> [JOBS]
a – Please copy the stretch of the zucchini fritters post from "Hey kitchen pals!" through "Let’s get grating!", substituting "hummus" for "tzatziki".
b – In the zucchini fritters post, on which Greek island was the taverna where the fritters were first tasted?

> [SOURCE PASSAGE]

▼▼▼

Greek Zucchini Fritters

Greek Zucchini Fritters: Your New Summer Obsession!

Hey kitchen pals! Harper here, wooden spoon in hand and a sizzle in the skillet. If you’ve ever stared at a mountain of summer zucchini wondering, “What magic can I make today?” – I’ve got your golden ticket. Meet Kolokithokeftedes (ko-lo-kee-tho-ke-fteh-thes – say it three times fast, then eat one!). These Greek zucchini fritters are little crispy-edged clouds of joy: herb-speckled, feta-kissed, and ready to dunk in cool tzatziki. They taste like sunshine and salty sea breezes, transforming humble zucchinis into something extraordinary. Perfect for using up that garden bounty? Check. Impress-your-friends appetizer? Absolutely. “I-made-this!” weeknight win? You bet. We’re keeping it real – no fancy techniques, just big flavors and the kind of recipe that makes you feel like a kitchen rockstar. Ready to turn those zucchinis into edible confetti? Let’s get grating!

My Zucchini Fritter “Aha!” Moment

Picture this: Me, 22, backpacking through Greece with questionable sandals and an unstoppable appetite. I stumbled into a tiny taverna on Naxos, sweatier than a grilled octopus. A grinning Yia Yia plopped down a plate of golden patties beside my lemonade. “Kolokithokeftedes! Eat, agapi mou (my love)!” One bite and fireworks exploded. Crispy outside, herby and soft inside, with salty feta surprises… pure joy! I begged for the recipe, miming grating actions until she laughed and scribbled in Greek. Back home, my first attempt? A soggy disaster. “Harper’s Zucchini Soup Cakes,” my roommate teased. But that taste memory fueled me. Batch after batch, I conquered the moisture monster (hello, salt + squeeze!), nailed the herb balance, and found my happy place: flipping these golden babies in my own sunlit kitchen. Now, every bite whisks me back to that breezy Greek porch. Food memories? They stick like feta to zucchini!

What You’ll Need (and Why!)

  • 5 cups grated zucchini (about 3 medium) – The star! Insider Tip: Don’t pack it down – fluffy cups measure best. Use the large holes on your box grater.
  • 1 tbsp kosher salt – For “sweating” the zucchini. Crucial for crispiness! Sub: Sea salt works, but avoid fine table salt (it’s saltier).
  • 1½ cups all-purpose flour – Our binder. Insider Tip: Start with 1¼ cups! Zucchini moisture varies. Sub: Gluten-free 1:1 blend works beautifully.
  • 2¼ tsp baking powder – Lift master! Makes them fluffy, not dense. Ensure it’s fresh.

▲▲▲

> [DATASET EXCERPTS]
▼▼▼

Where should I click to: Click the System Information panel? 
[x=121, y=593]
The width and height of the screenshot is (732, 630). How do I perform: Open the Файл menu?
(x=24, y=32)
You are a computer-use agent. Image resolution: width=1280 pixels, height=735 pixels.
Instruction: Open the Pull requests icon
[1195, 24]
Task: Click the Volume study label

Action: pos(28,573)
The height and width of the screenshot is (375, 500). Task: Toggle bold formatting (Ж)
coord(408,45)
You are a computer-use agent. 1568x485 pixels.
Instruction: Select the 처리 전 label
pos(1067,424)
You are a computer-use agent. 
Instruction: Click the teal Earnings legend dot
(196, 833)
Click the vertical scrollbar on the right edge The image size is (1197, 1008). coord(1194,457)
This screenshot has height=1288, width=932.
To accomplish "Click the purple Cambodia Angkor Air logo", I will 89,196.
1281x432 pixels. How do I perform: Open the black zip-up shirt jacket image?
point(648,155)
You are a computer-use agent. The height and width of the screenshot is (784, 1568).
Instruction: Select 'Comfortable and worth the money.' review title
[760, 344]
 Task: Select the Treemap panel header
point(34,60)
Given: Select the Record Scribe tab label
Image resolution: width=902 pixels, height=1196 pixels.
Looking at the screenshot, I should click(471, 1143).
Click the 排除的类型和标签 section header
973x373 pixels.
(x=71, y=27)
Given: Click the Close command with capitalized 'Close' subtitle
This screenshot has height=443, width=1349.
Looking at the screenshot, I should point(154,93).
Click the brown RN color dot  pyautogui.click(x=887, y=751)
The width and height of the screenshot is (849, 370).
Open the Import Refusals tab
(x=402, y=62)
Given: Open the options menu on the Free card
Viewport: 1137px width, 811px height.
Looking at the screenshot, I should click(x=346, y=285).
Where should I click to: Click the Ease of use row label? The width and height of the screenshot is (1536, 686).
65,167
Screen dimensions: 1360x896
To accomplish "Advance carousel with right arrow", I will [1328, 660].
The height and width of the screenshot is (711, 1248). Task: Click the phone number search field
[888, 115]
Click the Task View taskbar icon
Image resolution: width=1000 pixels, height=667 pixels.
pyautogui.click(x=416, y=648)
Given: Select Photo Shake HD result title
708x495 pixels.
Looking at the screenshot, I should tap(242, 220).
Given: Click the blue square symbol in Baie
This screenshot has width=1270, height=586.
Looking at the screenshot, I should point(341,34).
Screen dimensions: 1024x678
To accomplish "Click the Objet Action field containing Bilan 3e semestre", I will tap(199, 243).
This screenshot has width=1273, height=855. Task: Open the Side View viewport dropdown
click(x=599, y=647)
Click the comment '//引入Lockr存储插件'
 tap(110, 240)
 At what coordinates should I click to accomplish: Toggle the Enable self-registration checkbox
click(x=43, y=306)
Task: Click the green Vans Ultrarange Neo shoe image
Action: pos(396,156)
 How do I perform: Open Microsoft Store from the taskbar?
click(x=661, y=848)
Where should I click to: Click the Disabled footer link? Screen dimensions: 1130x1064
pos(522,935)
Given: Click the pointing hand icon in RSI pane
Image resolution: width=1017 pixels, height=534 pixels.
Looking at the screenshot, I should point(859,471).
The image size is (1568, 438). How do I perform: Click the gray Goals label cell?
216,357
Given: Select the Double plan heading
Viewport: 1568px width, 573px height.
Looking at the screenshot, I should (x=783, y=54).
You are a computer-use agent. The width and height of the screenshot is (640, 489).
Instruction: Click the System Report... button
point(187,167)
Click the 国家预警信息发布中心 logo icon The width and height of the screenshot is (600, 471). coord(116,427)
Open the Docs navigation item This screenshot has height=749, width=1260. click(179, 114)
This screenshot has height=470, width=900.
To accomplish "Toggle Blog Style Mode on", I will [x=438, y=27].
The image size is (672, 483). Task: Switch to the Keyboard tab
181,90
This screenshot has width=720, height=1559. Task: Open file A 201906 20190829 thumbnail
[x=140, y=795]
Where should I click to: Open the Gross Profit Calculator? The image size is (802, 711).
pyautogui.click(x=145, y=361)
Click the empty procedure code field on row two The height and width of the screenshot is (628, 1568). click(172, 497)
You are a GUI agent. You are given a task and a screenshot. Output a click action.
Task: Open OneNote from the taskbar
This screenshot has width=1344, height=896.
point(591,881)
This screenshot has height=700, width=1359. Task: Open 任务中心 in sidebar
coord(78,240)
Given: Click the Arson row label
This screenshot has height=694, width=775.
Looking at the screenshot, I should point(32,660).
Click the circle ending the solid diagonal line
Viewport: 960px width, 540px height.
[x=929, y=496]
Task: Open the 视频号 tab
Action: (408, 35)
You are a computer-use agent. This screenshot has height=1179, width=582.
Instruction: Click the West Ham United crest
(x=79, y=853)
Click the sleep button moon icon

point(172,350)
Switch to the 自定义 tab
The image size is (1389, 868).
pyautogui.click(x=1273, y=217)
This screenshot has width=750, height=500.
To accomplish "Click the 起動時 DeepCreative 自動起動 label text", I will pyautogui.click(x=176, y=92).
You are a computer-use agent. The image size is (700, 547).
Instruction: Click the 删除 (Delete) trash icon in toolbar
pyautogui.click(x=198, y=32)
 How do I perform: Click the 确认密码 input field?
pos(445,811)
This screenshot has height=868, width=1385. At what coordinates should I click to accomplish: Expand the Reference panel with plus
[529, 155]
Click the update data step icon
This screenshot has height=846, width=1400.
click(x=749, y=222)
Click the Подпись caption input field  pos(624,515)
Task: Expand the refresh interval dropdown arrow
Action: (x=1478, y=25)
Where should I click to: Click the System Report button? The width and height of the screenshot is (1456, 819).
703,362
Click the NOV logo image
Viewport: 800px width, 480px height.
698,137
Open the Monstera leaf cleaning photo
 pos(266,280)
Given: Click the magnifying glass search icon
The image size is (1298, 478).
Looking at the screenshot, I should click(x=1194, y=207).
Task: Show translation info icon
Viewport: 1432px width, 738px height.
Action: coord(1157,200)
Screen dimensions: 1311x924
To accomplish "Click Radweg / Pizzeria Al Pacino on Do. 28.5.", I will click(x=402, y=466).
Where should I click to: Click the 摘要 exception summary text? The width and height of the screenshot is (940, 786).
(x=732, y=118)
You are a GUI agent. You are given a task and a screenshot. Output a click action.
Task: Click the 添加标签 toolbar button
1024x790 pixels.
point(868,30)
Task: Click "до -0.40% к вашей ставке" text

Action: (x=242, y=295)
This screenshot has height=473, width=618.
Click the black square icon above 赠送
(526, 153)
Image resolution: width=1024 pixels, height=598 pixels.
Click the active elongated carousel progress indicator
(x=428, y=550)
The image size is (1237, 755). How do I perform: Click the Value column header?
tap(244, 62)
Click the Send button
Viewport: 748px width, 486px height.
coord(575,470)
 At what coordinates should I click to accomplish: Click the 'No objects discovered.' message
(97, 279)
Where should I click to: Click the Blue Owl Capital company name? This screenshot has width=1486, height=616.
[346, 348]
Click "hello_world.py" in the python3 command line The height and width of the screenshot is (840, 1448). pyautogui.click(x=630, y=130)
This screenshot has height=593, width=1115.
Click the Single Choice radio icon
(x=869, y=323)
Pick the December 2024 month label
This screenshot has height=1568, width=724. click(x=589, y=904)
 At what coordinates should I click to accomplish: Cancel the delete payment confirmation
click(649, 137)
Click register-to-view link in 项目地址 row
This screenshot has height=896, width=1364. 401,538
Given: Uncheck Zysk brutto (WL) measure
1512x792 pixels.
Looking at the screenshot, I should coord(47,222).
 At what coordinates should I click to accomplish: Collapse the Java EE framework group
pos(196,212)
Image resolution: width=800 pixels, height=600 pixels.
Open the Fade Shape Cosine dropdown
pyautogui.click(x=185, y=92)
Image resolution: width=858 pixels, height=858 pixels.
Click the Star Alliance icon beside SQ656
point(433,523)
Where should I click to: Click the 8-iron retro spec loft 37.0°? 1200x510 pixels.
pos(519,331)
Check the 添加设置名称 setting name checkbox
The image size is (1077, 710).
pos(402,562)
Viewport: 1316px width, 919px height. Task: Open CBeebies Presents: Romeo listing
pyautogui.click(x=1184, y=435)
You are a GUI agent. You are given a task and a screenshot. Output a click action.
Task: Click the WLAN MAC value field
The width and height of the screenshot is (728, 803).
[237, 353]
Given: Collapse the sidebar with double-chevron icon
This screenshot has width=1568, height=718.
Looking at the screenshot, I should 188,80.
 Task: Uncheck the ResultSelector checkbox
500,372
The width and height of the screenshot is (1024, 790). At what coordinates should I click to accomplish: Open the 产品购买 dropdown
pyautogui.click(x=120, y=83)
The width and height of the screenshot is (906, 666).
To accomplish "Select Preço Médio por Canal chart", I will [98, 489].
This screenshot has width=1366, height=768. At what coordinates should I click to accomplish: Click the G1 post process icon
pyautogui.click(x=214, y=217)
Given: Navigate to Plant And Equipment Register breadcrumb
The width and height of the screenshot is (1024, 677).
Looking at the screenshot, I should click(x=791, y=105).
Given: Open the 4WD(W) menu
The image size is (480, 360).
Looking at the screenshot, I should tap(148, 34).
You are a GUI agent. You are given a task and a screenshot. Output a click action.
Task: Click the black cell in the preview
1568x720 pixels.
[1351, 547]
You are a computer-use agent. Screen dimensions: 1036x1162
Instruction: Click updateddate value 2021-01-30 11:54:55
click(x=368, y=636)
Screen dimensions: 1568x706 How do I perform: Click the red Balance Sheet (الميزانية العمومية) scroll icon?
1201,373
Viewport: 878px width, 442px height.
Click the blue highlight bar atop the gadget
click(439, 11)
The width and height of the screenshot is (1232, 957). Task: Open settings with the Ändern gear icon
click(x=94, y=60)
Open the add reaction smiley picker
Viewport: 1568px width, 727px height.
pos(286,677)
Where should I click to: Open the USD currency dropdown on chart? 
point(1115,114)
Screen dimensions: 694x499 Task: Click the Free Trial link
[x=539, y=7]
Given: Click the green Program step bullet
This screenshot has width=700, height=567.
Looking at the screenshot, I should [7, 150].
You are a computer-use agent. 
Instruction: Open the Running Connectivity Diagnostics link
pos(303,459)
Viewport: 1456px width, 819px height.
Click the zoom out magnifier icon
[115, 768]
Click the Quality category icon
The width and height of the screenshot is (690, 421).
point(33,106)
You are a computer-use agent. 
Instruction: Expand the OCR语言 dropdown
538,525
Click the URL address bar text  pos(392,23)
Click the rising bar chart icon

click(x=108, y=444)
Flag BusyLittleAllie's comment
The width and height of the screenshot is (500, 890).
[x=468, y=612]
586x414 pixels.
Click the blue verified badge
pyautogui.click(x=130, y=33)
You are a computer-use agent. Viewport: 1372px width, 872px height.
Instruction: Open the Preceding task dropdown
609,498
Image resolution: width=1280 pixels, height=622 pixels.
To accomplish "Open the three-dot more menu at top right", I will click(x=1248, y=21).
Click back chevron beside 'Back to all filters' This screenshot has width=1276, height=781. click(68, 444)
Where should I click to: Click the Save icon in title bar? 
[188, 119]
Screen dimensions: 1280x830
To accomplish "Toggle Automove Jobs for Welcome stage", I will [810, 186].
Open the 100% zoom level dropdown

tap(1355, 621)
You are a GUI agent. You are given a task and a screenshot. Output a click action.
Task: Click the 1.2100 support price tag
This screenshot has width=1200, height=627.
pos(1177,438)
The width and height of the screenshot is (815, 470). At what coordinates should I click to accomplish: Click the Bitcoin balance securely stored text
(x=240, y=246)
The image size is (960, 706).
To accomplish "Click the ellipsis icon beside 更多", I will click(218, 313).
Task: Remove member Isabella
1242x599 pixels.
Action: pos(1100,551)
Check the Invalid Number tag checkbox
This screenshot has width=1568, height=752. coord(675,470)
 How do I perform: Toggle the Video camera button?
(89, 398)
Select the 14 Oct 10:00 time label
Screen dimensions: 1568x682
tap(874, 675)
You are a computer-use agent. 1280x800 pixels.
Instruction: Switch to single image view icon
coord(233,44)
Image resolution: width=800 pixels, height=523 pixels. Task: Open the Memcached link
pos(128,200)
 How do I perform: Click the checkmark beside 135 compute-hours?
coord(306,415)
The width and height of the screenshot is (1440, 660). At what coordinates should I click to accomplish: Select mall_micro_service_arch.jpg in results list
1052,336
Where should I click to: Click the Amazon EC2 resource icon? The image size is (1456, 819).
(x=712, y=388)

▲▲▲

> [TASK RESPONSES]
a –
Hey kitchen pals! Harper here, wooden spoon in hand and a sizzle in the skillet. If you’ve ever stared at a mountain of summer zucchini wondering, “What magic can I make today?” – I’ve got your golden ticket. Meet Kolokithokeftedes (ko-lo-kee-tho-ke-fteh-thes – say it three times fast, then eat one!). These Greek zucchini fritters are little crispy-edged clouds of joy: herb-speckled, feta-kissed, and ready to dunk in cool hummus. They taste like sunshine and salty sea breezes, transforming humble zucchinis into something extraordinary. Perfect for using up that garden bounty? Check. Impress-your-friends appetizer? Absolutely. “I-made-this!” weeknight win? You bet. We’re keeping it real – no fancy techniques, just big flavors and the kind of recipe that makes you feel like a kitchen rockstar. Ready to turn those zucchinis into edible confetti? Let’s get grating!

b – Naxos